Il y en a bien d'autres, des Nad, des Cendrillons qui te ressemblent, je le sais, mais c'est toi que j'ai trouvée sur ma route….Mon regard n'est peut-être pas parfaitement objectif . Les faits, eux, ne souffrent pas de remise en cause, ils sont là.
J'en suis le témoin, et j'aurais aimé pouvoir faire mieux ou plus, pour parfois être ton prince sauveur…

Je veux simplement pouvoir te dire qu’un être comme toi, Nad, c’est un vrai compagnon pour le grand voyage.
Chaque jour j'ai découvert un trait de ta personnalité, mais chaque jour j'y ai appris aussi quelque chose de moi…."
extrait d'une de mes lettres.

Pourquoi ai-je un jour écrit cela ?
Parce que Nad s'explique autant qu'elle sait écouter . Parce qu’elle a un charme, dirait le conteur.
Elle ne se connait pas d’ennemi, tout au plus des adversaires. Elle a un respect et une telle confiance en l’autre que ceux qui ont gagné son coeur sont assurés de faire un vrai et beau bout de chemin avec elle, si court soit-il, si difficile soit-il ! Il en reste quelque chose comme une empreinte.
Mais elle est discrète, Nad, très discrète, et surtout très prudente. Elle a aussi ses exigences. Elle n’aime pas les décorations, les éloges, les courbettes, les cérémonies. Elle est bien lorsqu’elle donne et elle le fait sans compter et surtout, elle n’attend pas de merci. Mais elle fait des choix, Nad, et plus elle avance, plus elle me dit : « Je fais du vide »…
Elle en a déjà fait tellement, que parfois elle m'a donné le vertige, m’a fait peur, j’ai craint le pire ...
C’est un fait, depuis quelques années, je la vois laisser derrière elle bien des souvenirs et bien des êtres aussi: « Tu vois, je préfère les ignorer : là où ils sont, ils sont bien, et moi je n’ai plus rien à faire avec eux. Ils ne me ressemblent plus du tout, et ils m'empoisonnent la vie. Cest comme une question de survie, tout simplement, pour moi »  m’assure t-elle.

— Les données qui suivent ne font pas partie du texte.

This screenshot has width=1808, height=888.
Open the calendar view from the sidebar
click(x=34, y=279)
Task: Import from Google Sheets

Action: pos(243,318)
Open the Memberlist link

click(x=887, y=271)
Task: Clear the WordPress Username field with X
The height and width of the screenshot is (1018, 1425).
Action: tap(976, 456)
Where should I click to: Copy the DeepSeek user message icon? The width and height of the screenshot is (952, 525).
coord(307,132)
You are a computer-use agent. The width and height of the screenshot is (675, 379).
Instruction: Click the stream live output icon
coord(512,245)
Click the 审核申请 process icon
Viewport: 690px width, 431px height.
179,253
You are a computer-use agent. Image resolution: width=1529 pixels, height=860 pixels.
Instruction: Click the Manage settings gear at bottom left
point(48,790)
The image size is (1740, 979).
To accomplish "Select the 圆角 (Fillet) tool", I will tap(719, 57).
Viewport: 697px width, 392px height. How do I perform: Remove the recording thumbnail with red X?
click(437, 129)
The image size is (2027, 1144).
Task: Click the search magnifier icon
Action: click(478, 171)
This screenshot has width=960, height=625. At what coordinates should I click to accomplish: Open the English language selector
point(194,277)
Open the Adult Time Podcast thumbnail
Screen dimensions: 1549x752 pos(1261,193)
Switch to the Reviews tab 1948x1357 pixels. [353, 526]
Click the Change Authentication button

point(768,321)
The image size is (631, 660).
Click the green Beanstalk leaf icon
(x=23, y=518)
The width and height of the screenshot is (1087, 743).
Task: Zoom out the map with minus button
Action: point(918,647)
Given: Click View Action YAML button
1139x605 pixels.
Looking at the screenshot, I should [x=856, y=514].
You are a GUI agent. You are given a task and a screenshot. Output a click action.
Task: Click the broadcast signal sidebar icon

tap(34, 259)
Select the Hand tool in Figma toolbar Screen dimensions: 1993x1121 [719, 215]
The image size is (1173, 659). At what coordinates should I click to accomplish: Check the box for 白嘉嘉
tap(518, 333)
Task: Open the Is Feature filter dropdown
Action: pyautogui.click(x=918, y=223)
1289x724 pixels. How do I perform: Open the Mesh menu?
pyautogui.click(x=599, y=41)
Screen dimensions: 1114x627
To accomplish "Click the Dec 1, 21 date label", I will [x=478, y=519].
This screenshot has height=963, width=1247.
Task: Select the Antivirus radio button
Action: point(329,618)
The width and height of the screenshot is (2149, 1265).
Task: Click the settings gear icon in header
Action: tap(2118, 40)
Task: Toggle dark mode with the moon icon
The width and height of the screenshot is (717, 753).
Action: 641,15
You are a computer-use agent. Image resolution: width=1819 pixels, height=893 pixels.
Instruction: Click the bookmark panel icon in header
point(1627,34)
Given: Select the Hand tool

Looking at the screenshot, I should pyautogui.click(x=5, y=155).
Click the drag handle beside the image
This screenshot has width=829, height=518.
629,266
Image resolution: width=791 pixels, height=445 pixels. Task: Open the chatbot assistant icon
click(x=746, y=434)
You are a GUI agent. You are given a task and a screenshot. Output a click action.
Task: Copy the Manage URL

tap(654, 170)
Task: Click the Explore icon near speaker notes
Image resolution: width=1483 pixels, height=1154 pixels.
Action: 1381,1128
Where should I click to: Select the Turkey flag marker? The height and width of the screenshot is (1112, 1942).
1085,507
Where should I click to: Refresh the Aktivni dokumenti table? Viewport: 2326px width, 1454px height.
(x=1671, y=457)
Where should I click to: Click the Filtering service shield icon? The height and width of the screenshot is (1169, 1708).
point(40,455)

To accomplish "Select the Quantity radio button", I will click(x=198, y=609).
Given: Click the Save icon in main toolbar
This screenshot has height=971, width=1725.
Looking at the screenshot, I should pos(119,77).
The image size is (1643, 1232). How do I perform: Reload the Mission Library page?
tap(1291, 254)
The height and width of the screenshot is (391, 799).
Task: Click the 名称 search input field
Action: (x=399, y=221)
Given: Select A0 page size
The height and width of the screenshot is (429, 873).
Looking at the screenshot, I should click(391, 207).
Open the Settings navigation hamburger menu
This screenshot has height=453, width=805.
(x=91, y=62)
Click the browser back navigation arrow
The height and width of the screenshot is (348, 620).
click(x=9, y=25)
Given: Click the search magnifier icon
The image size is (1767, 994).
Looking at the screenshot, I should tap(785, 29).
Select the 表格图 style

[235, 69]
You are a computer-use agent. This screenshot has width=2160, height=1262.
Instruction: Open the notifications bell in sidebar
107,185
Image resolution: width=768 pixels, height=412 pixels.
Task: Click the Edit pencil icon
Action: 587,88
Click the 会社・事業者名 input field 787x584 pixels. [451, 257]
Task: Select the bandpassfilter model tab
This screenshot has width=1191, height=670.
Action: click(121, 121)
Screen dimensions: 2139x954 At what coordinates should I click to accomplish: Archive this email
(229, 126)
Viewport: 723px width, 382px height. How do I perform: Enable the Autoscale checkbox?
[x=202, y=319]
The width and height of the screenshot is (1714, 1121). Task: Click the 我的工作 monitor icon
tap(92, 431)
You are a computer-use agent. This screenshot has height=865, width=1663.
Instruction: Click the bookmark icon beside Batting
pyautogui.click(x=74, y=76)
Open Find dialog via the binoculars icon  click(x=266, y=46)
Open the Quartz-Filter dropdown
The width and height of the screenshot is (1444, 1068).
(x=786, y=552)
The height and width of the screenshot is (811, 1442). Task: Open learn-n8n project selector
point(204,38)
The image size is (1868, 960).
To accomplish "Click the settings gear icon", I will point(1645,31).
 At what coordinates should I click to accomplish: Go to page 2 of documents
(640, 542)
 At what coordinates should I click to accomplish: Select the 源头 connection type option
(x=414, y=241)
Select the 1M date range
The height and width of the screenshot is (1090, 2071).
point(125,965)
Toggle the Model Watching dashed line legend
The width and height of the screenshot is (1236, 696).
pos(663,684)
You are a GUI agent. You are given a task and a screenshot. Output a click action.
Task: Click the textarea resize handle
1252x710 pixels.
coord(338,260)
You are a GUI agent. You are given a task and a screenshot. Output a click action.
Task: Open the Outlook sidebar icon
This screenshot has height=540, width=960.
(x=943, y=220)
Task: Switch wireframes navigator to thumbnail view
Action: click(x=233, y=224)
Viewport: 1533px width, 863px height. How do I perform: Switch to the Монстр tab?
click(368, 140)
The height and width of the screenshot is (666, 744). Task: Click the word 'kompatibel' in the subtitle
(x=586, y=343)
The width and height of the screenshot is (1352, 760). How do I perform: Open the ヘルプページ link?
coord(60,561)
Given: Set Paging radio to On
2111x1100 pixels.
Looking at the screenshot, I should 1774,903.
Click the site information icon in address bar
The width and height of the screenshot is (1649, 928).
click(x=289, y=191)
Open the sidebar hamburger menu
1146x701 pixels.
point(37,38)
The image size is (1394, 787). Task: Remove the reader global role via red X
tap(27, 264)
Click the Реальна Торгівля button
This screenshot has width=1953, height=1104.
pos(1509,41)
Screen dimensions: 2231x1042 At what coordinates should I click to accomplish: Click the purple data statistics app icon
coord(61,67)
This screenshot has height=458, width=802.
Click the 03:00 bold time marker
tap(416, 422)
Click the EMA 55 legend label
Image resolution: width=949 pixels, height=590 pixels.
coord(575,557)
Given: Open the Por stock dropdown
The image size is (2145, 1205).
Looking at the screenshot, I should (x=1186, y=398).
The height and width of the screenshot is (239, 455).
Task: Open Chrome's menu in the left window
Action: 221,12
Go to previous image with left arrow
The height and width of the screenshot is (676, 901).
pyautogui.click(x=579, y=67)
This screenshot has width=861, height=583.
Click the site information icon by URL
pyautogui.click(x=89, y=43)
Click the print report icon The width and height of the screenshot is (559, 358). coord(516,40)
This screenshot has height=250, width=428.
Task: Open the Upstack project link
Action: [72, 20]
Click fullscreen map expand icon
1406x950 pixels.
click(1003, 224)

Nad est très étonnante, elle a horreur du vide, je crois, et de perdre son temps.

Mais, ce n’est peut-être qu’ apparence, car elle sait prendre de plus en plus de temps pour son esprit,  du " temps-désert " me dit-elle. Du temps rien que pour elle, pour chercher l'essentiel.
Vous ne pouvez jamais savoir toutes  les pensées qui habitent son esprit. Elle fourmillle d’idées, et je lui demande souvent : «  Quand tu ne sais plus où est la vérité, alors que fais-tu ? tu l' inventes ? »

Et c'est vrai qu'elle invente la vie chaque jour. C'est ainsi que je l'ai vue élever ses enfants et que je la vois faire encore, créer la vie chaque jour avec eux.

Tout petits, elle les a respectés, tels qu’ils étaient, leur a toujours appris à savoir choisir, et elle ne veut pas le faire pour eux.
Elle m’a toujours dit qu’elle était là pour les aider à grandir, pour leur apprendre à lutter et pour les aimer, surtout les aimer, et pas pour les fabriquer, les programmer, les modeler.
Elle a toujours, même quand cela devait lui coûter, respecté leurs choix s’ils étaient contraires aux siens ; au pire, elle s'est effacée après avoir exprimé sa désapprobation.
Elle m'a souvent avoué combien elle trouvait difficile l'éducation des enfants, sachant qu'on se trompe toujours un peu, malgré toute la bonne volonté qu'on y mette. Métier à hauts risques, plaisantait-elle, parfois.
Mais les aimer...oui, c’est énorme comme elle les aime.

Lorsque je l’ai vue, sitôt après le cruel départ de son frère Gilles, elle m’a confié un petit paquet de feuillets libres, avec des phrases griffonnées au crayon, écrits comme des messages…

Elle m’a dit : « tiens, fais-en ce que tu veux ! Je me suis soulagée,  maintenant je vais partir pour un petit voyage, nous serons éloignés pendant une période, mais combien de temps, je ne sais…Prends bien soin de toi. »

Je lui fis promettre, bien entendu, de revenir me voir au plus vite, elle me semblait si étrange ce jour là !
J'ai lu ces réflexions, puis les ai soigneusement rangées avec mes trésors personnels.

J’ai su , quelques jours plus tard, qu' elle avait bouclé ses valises pour un voyage non sans retour, c’était sûr, ce n’est pas son style.

Mais pour une fois, elle ne m’avait pas dit où elle allait, ni ce qu’elle allait chercher.
J’avais grande hâte de la retrouver pour qu’elle me conte encore une fois la vie, ...ma princesse.